Und dafür reichte der Raum einer Kurzgeschichte nicht aus?
Ich wollte mehr über diese Figur wissen, ich wollte wissen, wie das weitergeht, was diese junge Frau stattdessen macht, was aus ihr werden wird. Ich wollte das herausfinden und es aufschreiben, und die Figur wollte davon erzählen – so wurde ein Roman daraus.
Diese Frau zieht Jahrzehnte nach ihrer Begegnung mit dem Zauberer nach einer Trennung in ein Dorf am Meer. Sie wirkt, als ob sie dort Freude am Alleinsein hätte und die Einsamkeit genießen könnte.
Sie empfindet es tatsächlich in keiner Weise als defizitär allein zu sein, es schwächt sie auch nicht und es macht sie nicht trauriger, als bestimmte Dinge ohnehin traurig sein können. Allein zu sein ist etwas Exquisites, eine Möglichkeit, sich selber und die Erinnerungen zu besehen und zu ordnen. Begegnungen mit anderen sind ihr durchaus wichtig, aber die Rückkehr ins Alleinsein ist genauso wichtig. Und vermutlich ist das ziemlich nah dran an dem, was man lebt, wenn man schreibt.
Arbeiten Sie in den Jahren zwischen Ihren Veröffentlichungen kontinuierlich am jeweils neuen Werk oder gibt es währenddessen freie Phasen, in denen Sie Ihre Gedanken schweifen lassen können?
Ich habe ganz wenige freie Phasen zwischen den Veröffentlichungen. Je älter ich werde, desto mehr begreife ich, dass die Entscheidung fürs Schreiben bedeutet, eigentlich immer zu schreiben. Es gibt eine bestimmte Art der Wahrnehmung, die dann nicht mehr zu unterbrechen ist, ein permanentes Selbstgespräch, das unentwegt Realität in einen möglichen Text umsetzt.
In „Daheim“beschreiben Sie an einer Stelle, was auf dem Schreibtisch Ihrer Hauptfigur liegt. Wie sieht es auf Ihrem aus?
Auf meinem Schreibtisch liegen eine Menge kleiner Zettel und es steht eine Tasse Tee darauf, ein Stövchen mit der Kanne. Stifte, Bleistifte, ein Anspitzer, und eine Lampe mit einem Sockel, auf dem Dinge liegen, die mir wichtig sind.
Ein Beispiel, bitte.

■ Zu erledigen
Beantworten Sie anhand des Interviews:
(a) Wohin zieht die Frau Jahrzehnte nach ihrer Begegnung mit dem Zauberer nach einer Trennung?
(b) Wie viele freie Phasen gibt es laut der befragten Person zwischen den Veröffentlichungen?
(c) Was steht neben den vielen kleinen Zetteln auf dem Schreibtisch der befragten Person?

■ Gespeicherte Einträge
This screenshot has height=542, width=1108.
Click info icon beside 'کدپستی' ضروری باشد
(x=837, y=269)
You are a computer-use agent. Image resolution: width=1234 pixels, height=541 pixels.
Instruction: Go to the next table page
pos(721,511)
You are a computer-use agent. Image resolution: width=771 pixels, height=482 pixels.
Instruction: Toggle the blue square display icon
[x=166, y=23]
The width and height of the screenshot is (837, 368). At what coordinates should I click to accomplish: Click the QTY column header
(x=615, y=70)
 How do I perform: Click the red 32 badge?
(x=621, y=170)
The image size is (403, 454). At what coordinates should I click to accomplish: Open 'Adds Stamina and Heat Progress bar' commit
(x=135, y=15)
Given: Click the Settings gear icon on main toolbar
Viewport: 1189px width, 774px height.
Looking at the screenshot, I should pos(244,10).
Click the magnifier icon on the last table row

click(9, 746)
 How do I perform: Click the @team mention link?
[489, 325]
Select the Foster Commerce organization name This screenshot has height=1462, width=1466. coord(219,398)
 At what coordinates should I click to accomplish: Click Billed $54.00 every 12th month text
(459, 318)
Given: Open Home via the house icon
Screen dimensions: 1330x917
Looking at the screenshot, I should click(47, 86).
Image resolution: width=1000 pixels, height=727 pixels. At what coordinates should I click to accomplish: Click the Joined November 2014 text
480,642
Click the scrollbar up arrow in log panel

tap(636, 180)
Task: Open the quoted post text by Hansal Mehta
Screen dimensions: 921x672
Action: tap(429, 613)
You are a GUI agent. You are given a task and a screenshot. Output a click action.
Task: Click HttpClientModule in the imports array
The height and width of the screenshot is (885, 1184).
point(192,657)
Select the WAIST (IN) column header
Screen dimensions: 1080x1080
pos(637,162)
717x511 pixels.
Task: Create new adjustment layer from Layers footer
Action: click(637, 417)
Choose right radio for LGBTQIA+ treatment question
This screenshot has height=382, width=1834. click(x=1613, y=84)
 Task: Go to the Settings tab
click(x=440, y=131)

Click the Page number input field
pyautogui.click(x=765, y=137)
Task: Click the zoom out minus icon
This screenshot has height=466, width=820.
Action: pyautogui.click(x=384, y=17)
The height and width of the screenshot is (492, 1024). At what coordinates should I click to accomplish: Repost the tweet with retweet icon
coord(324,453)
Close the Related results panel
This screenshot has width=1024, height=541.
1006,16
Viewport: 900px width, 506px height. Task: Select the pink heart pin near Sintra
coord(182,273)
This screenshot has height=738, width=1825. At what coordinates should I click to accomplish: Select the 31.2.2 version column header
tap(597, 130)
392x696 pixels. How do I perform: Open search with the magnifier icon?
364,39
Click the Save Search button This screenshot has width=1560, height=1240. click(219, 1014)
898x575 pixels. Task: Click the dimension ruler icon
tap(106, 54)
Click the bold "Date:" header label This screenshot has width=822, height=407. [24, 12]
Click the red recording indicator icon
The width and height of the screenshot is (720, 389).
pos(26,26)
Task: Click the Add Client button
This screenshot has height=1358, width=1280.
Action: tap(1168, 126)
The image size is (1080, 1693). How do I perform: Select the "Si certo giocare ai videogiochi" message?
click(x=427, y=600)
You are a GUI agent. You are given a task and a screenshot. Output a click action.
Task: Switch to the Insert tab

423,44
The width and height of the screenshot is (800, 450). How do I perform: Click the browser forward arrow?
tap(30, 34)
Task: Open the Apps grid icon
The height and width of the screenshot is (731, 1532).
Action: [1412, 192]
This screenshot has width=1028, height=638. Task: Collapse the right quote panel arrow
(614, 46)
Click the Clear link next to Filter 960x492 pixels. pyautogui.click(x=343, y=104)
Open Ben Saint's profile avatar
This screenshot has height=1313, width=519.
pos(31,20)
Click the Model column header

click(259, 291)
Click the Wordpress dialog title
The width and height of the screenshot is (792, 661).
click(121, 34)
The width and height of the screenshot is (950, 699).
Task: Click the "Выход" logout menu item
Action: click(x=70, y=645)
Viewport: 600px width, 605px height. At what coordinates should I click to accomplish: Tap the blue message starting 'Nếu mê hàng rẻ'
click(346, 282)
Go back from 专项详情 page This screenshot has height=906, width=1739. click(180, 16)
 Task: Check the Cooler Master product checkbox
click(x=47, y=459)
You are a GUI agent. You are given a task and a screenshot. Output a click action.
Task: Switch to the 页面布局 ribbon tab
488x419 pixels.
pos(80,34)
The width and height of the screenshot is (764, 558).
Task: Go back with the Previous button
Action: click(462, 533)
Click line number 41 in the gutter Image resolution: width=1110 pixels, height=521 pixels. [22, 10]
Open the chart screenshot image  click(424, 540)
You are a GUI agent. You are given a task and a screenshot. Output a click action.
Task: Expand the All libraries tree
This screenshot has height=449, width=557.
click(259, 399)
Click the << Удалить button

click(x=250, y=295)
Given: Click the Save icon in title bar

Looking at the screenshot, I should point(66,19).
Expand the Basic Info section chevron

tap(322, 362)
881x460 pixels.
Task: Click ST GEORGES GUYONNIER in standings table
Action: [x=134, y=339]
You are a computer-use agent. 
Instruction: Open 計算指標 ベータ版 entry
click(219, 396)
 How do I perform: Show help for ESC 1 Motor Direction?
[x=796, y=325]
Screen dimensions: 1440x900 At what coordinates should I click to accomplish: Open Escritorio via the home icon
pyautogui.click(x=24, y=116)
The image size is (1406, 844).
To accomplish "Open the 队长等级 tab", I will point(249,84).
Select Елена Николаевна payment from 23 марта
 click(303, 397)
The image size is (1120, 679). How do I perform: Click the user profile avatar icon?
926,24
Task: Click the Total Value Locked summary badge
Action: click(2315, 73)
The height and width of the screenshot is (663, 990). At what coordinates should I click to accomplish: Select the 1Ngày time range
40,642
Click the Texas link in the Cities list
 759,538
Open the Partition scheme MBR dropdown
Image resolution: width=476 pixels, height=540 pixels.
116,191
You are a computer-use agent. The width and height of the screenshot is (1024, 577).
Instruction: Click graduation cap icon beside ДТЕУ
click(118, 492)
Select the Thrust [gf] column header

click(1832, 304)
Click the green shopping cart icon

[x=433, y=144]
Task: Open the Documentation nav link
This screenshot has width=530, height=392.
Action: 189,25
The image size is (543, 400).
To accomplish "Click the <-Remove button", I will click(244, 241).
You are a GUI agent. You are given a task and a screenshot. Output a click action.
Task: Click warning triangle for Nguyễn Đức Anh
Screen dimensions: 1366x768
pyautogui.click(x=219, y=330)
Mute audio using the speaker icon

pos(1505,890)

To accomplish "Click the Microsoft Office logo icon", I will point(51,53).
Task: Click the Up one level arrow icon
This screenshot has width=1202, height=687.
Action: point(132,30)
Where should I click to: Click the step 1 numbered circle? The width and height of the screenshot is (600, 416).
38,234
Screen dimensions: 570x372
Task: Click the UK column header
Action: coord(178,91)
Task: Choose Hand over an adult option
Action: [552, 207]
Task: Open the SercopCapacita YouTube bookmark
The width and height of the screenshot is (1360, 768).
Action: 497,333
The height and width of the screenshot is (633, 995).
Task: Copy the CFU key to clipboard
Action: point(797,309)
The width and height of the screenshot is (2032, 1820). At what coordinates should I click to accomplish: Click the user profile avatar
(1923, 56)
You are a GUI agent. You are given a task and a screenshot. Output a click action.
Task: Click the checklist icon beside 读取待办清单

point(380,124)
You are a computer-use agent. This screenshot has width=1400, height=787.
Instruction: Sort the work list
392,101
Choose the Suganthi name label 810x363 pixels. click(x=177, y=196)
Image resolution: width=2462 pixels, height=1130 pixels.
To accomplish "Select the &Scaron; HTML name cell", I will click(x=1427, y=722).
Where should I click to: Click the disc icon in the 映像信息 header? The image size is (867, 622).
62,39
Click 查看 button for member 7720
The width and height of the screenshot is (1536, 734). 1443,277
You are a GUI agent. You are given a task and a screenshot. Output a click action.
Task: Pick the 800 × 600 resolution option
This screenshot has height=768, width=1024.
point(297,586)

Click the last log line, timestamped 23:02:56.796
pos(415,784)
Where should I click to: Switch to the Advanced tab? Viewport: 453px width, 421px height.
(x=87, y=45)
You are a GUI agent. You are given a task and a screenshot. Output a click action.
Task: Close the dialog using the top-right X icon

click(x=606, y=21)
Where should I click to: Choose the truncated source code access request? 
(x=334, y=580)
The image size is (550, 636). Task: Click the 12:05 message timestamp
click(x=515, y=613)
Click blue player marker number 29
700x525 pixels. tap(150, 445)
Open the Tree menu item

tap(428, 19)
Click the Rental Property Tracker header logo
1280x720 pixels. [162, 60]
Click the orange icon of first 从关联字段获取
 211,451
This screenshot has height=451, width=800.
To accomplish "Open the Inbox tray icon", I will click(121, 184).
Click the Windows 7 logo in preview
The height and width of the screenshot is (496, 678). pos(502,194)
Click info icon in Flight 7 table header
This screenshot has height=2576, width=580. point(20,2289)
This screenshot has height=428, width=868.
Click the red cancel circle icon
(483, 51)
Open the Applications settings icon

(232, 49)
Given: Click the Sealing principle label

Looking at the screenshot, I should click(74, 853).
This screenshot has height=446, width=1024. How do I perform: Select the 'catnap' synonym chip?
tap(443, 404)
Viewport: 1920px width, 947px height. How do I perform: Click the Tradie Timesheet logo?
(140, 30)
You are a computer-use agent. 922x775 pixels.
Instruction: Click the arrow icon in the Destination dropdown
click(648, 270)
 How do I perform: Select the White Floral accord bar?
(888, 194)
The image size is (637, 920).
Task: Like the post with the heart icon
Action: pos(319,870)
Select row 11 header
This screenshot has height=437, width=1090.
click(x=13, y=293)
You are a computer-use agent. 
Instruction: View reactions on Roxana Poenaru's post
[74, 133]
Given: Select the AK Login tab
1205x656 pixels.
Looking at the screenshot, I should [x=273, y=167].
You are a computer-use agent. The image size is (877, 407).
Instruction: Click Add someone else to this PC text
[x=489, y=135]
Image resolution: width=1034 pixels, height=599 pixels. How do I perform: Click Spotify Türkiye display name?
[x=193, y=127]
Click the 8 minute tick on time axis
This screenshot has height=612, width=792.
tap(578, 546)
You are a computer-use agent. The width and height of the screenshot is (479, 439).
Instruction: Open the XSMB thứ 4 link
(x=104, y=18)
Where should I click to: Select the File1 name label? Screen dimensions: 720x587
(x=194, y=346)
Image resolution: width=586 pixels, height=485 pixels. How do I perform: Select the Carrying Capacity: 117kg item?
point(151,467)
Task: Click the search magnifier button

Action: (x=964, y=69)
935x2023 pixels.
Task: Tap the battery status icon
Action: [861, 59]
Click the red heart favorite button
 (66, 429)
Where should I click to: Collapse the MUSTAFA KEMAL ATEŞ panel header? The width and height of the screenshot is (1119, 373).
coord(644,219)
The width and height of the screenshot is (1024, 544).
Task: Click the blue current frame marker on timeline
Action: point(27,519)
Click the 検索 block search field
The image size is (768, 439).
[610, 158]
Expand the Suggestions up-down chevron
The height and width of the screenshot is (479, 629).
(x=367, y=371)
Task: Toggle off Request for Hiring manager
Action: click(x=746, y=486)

■ Ihre Antwort
(a) In ein Dorf am Meer.
(b) Ganz wenige.
(c) Eine Tasse Tee und ein Stövchen mit der Kanne.